Fünfjahresplan mit Livemusik

Einst wurde das Arbeitskollektiv als neue Kunstform angestrebt, heute kommt die Kunst eher als Retter verlorener Arbeit ins Spiel. Was aus der Arbeit wurde und wie das Kino auf ihr Verschwinden reagiert, verfolgen die „Work in Progress“-Programme im Eiszeit, Krokodil und im Regenbogenkino

VON BERT REBHANDL

In Yorkshire ist ein Zug entgleist, in Frankreich wird ein alter Mann entlassen: Das sind zwei Unterbrechungen des alltäglichen Arbeitslebens, gegen die es in der verwalteten Gesellschaft kein Rezept gibt; und zwei Vorfälle, anhand derer das Kino vom Ende der Arbeit berichtet. In „The Navigators“ von Ken Loach wird die Arbeiterklasse von der Liberalisierung des britischen Eisenbahnsystems unmittelbar betroffen. „Ressources Humaines“ von Laurent Cantet erzählt von einer Familie, in der Vater und Sohn plötzlich auf unterschiedlichen Seiten des Arbeitskampfes stehen. Gemeinsam ist allen Beteiligten, dass sie improvisieren müssen, um nicht auch noch im Privatleben zu scheitern.

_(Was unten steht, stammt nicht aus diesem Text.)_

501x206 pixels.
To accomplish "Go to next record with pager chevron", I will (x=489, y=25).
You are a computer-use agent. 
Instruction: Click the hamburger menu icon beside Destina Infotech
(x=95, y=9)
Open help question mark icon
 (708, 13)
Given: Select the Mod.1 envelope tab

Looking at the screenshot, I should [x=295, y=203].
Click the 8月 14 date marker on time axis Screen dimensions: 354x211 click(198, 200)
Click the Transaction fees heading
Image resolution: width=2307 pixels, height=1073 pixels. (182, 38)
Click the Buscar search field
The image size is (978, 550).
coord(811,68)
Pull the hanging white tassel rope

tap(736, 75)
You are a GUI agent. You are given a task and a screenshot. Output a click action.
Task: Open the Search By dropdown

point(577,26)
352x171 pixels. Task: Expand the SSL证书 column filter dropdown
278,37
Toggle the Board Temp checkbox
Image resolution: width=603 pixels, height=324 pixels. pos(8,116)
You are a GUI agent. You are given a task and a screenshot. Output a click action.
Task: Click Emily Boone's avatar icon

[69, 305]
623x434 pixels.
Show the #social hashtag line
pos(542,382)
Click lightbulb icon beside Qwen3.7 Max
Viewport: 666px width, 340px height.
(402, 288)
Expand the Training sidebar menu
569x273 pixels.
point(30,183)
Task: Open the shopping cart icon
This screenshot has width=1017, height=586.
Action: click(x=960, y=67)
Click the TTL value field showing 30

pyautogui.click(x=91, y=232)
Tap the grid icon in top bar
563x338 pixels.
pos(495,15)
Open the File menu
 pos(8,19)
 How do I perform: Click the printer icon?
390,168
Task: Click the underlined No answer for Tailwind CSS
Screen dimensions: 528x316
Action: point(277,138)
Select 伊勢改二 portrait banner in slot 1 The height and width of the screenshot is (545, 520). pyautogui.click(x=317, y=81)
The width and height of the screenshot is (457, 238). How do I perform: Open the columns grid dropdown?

In der neoliberalen Gesellschaft ist Arbeit nicht mehr nur einfach die geläufigste Form des Geldverdienens. Arbeit ist das Lebensprinzip selbst geworden: Ein „Work in Progress“ sind wir alle. Davon handelt die gleichnamige Filmschau in den drei Berliner Kinos Eiszeit, Regenbogen und Krokodil. Sie ist Teil einer längeren Untersuchung zur Arbeit der Zukunft, die im Rahmen der Kulturstiftung des Bundes durchgeführt wird und zu der die Freunde der deutschen Kinemathek immer wieder das Wissen des Kinos beisteuern. In der kommenden Woche sind im Eiszeit vor allem neuere Spiel- und Dokumentarfilme zu sehen, darunter eben „Ressources Humaines“ (als Eröffnungsfilm) und „The Navigators“. Das Kino Regenbogen versammelt eine Menge von Beiträgen, die belegen, dass Arbeit nicht nur mit Entfremdung, sondern auch mit freier und alternativer Selbstverwirklichung zu tun hat. Im Krokodil gibt es als historischen Kommentar zu diesen Themen eine sehr interessante Reihe mit sowjetischen Filmen.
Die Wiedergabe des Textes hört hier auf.